Exercise description: Among the lines below, restate word for word only those from the line with "Click the open popup icon on App 01" through the line with "You are a computer-use", with both end lines kept.

Materials provided:
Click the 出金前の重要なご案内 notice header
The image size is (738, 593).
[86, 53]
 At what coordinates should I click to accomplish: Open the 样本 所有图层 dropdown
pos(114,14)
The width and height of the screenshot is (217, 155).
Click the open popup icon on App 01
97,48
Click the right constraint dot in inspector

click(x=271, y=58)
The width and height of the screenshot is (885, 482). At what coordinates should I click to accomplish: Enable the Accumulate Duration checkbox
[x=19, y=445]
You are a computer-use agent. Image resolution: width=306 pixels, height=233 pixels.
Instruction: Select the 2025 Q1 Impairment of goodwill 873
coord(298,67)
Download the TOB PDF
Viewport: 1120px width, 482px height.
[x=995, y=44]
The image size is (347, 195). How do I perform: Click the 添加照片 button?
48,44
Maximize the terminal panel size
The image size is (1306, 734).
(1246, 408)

--

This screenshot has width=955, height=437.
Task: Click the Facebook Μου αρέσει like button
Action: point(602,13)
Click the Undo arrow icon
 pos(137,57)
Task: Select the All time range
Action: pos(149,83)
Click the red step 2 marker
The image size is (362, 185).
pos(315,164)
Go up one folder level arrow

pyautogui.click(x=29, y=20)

Task response:
Click the open popup icon on App 01
97,48
Click the right constraint dot in inspector

click(x=271, y=58)
The width and height of the screenshot is (885, 482). At what coordinates should I click to accomplish: Enable the Accumulate Duration checkbox
[x=19, y=445]
You are a computer-use agent. Image resolution: width=306 pixels, height=233 pixels.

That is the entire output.